## Ausgewählter Auszug
◇ ◇ ◇ ◇ ◇
Daß die Breschnew-Jahre selbst im revidierten Parteiprogramm mit kritischen Worten bedacht werden, ist möglicherweise in der Partei auf Unverständnis gestoßen. Jedenfalls scheint Gorbatschow im ZK-Bericht gerade diese Passagen unter Zuhilfenahme eines Lenin-Zitats zu rechtfertigen. Auffällig ist es andererseits, daß in eben dieser Rede die fraglichen Jahre fast milde behandelt werden: „Freilich, auf die Lage der Dinge hatten sich auch einige Faktoren ausgewirkt, auf die wir keinen Einfluß haben. Sie waren es aber nicht, die den Ausschlag gaben. Vor allen Dingen war dies darauf zurückzuführen, daß wir die Veränderung in der ökonomischen Situation nicht rechtzeitig eingeschätzt ... hatten.“ Ein Schuldeingeständnis ist in solchen Worten allerdings nicht unbedingt zu sehen, denn Gorbatschow fügt sofort hinzu, daß es genügend Diskussionen um einen Kurswechsel gegeben habe, aber den Worten keine Taten gefolgt seien.

VIII. Kritische Fragen von Jelzin

Für Außenstehende ist diese halbherzige Kritik unbefriedigend, aber wahrscheinlich auch für jeden denkenden sowjetischen Kommunisten. Man fragt sich, wie ein alternder Generalsekretär ein Politbüro von gestandenen Männern so in seiner Gewalt haben konnte, daß die notwendigen Schritte zur Erneuerung nicht getan wurden. Schließlich war auch Gorbatschow seit 1978 ZK-Sekretär und seit 1980 Politbüromitglied. Seinen Reden, die er während der Breschnew-Jahre gehalten hat, kann man nicht entnehmen, daß er für radikale Veränderungen auf die Barrikaden gegangen wäre und sich damit in Gegensatz zum damaligen Generalsekretär gebracht hätte. In kleinen Zirkeln mag er seine Kritik vorgetragen haben — in der Öffentlichkeit nicht.
◇ ◇ ◇ ◇ ◇
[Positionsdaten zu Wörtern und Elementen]
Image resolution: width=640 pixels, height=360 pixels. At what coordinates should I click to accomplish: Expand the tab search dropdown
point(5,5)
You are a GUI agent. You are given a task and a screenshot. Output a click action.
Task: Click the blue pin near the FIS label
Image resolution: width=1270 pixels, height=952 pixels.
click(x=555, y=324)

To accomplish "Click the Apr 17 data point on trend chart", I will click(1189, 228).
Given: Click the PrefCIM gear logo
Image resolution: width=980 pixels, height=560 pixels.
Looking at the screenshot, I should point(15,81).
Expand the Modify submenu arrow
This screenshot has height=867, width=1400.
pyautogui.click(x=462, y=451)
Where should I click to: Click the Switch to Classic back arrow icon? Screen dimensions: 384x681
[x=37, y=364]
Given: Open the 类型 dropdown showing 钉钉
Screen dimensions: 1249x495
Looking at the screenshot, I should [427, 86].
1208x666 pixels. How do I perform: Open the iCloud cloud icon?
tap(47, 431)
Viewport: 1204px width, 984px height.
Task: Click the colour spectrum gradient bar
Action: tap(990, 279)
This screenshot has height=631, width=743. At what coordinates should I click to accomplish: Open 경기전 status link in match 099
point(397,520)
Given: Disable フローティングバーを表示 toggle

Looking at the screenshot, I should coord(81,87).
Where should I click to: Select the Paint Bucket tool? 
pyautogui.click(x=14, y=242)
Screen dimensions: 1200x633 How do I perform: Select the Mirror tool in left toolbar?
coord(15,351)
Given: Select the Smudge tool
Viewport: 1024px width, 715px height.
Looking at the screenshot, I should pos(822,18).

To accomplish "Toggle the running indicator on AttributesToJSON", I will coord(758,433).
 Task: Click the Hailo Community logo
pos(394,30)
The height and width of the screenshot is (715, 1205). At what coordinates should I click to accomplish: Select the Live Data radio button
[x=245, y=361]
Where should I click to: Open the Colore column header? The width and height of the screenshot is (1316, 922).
◇ ◇ ◇ ◇ ◇
## Aufgaben
a - Gib den Auszug zwischen „Für Außenstehende ist“ und „der Öffentlichkeit nicht.“ einschließlich wortgetreu wieder.
b - Stelle die Einträge vom ersten bis einschließlich der Zeile, die „coord(15,351)“ enthält, als nummerierte Liste ohne Leerzeilen dar.
Der Auszug und die Einträge hängen inhaltlich nicht zusammen.

## Antworten
a -
Für Außenstehende ist diese halbherzige Kritik unbefriedigend, aber wahrscheinlich auch für jeden denkenden sowjetischen Kommunisten. Man fragt sich, wie ein alternder Generalsekretär ein Politbüro von gestandenen Männern so in seiner Gewalt haben konnte, daß die notwendigen Schritte zur Erneuerung nicht getan wurden. Schließlich war auch Gorbatschow seit 1978 ZK-Sekretär und seit 1980 Politbüromitglied. Seinen Reden, die er während der Breschnew-Jahre gehalten hat, kann man nicht entnehmen, daß er für radikale Veränderungen auf die Barrikaden gegangen wäre und sich damit in Gegensatz zum damaligen Generalsekretär gebracht hätte. In kleinen Zirkeln mag er seine Kritik vorgetragen haben — in der Öffentlichkeit nicht.

b -
1. Image resolution: width=640 pixels, height=360 pixels. At what coordinates should I click to accomplish: Expand the tab search dropdown
2. point(5,5)
3. You are a GUI agent. You are given a task and a screenshot. Output a click action.
4. Task: Click the blue pin near the FIS label
5. Image resolution: width=1270 pixels, height=952 pixels.
6. click(x=555, y=324)
7. To accomplish "Click the Apr 17 data point on trend chart", I will click(1189, 228).
8. Given: Click the PrefCIM gear logo
9. Image resolution: width=980 pixels, height=560 pixels.
10. Looking at the screenshot, I should point(15,81).
11. Expand the Modify submenu arrow
12. This screenshot has height=867, width=1400.
13. pyautogui.click(x=462, y=451)
14. Where should I click to: Click the Switch to Classic back arrow icon? Screen dimensions: 384x681
15. [x=37, y=364]
16. Given: Open the 类型 dropdown showing 钉钉
17. Screen dimensions: 1249x495
18. Looking at the screenshot, I should [427, 86].
19. 1208x666 pixels. How do I perform: Open the iCloud cloud icon?
20. tap(47, 431)
21. Viewport: 1204px width, 984px height.
22. Task: Click the colour spectrum gradient bar
23. Action: tap(990, 279)
24. This screenshot has height=631, width=743. At what coordinates should I click to accomplish: Open 경기전 status link in match 099
25. point(397,520)
26. Given: Disable フローティングバーを表示 toggle
27. Looking at the screenshot, I should coord(81,87).
28. Where should I click to: Select the Paint Bucket tool? 
29. pyautogui.click(x=14, y=242)
30. Screen dimensions: 1200x633 How do I perform: Select the Mirror tool in left toolbar?
31. coord(15,351)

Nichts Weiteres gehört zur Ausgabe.